● WHAT THE TASK ASKS
Please filter the listing below and copy out the lines that hold "agent".
DATASET Block Start
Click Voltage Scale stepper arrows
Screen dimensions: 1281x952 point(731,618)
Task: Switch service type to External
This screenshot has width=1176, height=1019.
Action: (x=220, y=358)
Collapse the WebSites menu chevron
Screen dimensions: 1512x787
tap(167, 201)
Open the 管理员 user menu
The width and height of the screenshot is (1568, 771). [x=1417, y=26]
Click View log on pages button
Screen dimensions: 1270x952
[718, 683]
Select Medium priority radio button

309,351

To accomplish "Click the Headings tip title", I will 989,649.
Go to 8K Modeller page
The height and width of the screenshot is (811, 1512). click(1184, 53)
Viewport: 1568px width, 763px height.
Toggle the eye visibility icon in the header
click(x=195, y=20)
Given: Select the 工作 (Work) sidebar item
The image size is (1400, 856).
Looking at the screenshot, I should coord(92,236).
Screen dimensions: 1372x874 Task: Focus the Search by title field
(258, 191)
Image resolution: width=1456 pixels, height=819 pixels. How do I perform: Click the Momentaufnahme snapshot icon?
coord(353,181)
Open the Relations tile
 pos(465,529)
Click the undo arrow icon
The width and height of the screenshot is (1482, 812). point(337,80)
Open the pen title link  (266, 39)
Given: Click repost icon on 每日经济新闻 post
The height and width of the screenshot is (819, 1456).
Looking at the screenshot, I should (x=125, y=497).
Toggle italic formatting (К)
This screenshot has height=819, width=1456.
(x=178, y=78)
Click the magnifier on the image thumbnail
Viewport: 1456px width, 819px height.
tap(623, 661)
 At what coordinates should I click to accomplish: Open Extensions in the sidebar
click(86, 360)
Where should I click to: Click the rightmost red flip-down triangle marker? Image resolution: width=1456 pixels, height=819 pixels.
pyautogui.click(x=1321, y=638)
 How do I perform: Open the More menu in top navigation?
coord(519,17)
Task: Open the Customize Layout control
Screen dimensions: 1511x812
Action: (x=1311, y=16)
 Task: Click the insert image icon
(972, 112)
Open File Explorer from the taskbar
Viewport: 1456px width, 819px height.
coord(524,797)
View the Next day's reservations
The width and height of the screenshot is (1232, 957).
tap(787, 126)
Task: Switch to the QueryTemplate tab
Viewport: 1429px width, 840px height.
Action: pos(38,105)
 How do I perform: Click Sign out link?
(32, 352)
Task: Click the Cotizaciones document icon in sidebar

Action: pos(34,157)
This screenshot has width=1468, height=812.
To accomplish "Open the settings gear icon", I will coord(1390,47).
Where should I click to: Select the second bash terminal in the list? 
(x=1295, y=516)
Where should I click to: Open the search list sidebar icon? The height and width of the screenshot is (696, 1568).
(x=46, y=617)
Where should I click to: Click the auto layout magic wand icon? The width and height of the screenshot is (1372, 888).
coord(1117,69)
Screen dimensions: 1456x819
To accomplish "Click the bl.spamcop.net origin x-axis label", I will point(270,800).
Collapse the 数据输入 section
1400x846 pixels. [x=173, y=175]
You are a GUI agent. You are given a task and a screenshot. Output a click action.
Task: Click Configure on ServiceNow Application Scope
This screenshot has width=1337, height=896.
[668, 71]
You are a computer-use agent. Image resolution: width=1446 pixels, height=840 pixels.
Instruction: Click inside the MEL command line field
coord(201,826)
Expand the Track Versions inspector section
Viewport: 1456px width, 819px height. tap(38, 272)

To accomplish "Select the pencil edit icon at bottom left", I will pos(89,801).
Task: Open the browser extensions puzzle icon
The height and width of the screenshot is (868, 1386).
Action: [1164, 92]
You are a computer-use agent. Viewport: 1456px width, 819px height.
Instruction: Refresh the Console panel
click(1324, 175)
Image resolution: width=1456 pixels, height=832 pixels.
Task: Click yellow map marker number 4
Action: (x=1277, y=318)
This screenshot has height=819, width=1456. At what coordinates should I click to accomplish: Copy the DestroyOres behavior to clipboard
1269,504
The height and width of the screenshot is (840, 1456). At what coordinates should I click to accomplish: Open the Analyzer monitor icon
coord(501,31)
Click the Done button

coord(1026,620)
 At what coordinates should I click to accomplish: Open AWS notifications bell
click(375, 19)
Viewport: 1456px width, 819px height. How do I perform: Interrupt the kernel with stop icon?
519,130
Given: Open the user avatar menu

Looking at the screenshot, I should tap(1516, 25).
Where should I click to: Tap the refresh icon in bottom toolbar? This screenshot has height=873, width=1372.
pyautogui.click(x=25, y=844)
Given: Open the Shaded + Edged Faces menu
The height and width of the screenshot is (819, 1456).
DATASET Block End
● EXPECTED ANSWER
You are a GUI agent. You are given a task and a screenshot. Output a click action.
You are a computer-use agent. Image resolution: width=1446 pixels, height=840 pixels.
You are a computer-use agent. Viewport: 1456px width, 819px height.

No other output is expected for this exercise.